The media reported that eating broccoli could reverse the damage caused by diabetes to heart blood vessels.
What did the research show?
Researchers isolated a compound in broccoli called Sulforaphane. In the laboratory, they tested the effects of the compound on endothelial cells damaged by hyperglycaemia.
They observed a significant, 73%, reduction of molecules called Reactive Oxygen Species (ROS). Hyperglycaemia can cause levels of ROS to increase three-fold and such high levels can damage human cells.
The researchers also found Sulforaphane activated a protein in the body called nrf2, which protects cells and tissues from oxidative stress by activating protective antioxidant and detoxifying enzymes. The study, published online in the journal Diabetes, showed the presence of Sulforaphane in human microvascular cells doubled the activation of nrf2.

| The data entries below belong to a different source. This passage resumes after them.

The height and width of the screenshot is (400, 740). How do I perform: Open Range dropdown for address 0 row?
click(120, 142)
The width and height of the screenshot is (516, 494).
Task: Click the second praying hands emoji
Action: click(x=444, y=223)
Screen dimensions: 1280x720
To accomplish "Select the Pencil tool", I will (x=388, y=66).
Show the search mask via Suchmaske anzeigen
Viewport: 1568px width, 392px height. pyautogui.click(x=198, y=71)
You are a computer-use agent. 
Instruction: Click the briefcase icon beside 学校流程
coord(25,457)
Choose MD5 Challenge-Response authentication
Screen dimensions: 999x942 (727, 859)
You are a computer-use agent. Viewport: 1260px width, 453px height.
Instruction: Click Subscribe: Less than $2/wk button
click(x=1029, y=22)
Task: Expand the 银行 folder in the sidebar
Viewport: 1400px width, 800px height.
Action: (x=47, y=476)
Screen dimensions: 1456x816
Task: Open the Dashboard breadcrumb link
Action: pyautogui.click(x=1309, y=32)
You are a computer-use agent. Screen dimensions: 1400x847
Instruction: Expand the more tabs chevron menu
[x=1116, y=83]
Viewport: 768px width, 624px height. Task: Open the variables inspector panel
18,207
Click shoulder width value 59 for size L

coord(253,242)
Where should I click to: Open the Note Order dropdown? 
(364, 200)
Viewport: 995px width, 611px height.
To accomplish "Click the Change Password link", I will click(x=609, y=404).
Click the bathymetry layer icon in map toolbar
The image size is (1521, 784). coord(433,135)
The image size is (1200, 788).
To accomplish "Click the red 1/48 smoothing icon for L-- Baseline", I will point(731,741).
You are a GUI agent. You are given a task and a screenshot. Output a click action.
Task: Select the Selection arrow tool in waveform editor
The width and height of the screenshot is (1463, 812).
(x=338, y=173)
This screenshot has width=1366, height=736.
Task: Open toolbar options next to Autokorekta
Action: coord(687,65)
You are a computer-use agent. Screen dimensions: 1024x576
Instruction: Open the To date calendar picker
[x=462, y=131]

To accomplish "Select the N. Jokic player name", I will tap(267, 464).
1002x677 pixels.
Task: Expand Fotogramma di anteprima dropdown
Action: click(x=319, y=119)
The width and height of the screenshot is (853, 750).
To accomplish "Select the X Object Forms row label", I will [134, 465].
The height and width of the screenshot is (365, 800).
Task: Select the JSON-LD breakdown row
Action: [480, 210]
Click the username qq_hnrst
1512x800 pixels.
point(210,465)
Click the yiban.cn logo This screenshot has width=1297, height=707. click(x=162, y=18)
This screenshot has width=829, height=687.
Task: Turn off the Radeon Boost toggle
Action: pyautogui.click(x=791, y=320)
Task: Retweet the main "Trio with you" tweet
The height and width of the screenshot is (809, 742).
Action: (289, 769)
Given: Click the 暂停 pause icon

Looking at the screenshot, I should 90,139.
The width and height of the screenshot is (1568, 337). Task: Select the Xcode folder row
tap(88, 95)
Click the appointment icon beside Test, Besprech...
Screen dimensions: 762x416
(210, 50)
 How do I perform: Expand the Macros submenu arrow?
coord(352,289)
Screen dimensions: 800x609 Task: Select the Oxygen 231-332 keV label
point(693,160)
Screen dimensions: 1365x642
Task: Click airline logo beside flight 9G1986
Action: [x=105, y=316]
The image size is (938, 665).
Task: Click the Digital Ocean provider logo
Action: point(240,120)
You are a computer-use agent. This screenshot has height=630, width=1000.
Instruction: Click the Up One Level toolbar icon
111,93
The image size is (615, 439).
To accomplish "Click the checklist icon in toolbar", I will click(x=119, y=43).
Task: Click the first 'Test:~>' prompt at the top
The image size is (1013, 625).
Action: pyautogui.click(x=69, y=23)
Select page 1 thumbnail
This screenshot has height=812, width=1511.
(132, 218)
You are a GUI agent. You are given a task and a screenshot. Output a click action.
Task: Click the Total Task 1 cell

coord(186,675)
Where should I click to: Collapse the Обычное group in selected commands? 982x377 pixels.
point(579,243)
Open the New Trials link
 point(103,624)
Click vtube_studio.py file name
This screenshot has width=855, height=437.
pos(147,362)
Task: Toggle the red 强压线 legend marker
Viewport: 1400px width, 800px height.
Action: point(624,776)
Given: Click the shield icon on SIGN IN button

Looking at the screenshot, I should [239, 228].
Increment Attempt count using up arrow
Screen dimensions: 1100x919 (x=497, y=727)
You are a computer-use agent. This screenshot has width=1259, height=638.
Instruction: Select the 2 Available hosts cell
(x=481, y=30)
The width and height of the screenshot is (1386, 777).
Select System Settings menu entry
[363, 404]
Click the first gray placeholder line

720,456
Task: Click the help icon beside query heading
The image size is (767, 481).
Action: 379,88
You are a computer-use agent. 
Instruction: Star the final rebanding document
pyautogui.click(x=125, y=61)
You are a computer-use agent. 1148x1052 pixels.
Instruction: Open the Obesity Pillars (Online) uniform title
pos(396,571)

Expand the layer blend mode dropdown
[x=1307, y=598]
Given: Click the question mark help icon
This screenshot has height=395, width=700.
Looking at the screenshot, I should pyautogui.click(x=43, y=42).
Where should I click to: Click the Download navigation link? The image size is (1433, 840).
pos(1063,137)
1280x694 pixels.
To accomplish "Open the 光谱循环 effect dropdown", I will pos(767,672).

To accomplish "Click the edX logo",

What did the researchers say?
Lead author Professor Paul Thornalley, from the Clinical Sciences Research Institute
at Warwick University’s medical school, said: ‘Our study suggests that compounds such as Sulforaphane from broccoli may help counter processes linked to the development of vascular disease in diabetes.
‘In future, it will be important to test if eating a diet rich in Brassica vegetables has health benefits for diabetic patients,’ he said. ‘We expect that it will.’
What does this mean for nursing practice?
Dr Iain Frame, director of research at Diabetes UK, said: ‘The results reported here were of studies carried out in human cells grown in different concentrations of glucose so we need to be aware that this is a long way from the real life situation.
‘However, it is encouraging to see that professor Thornalley and his team have identified a potentially important substance that may protect and repair blood vessels from the damaging effects of diabetes,’ he said. ‘It also may help add some scientific weight to the argument that eating broccoli is good for you.’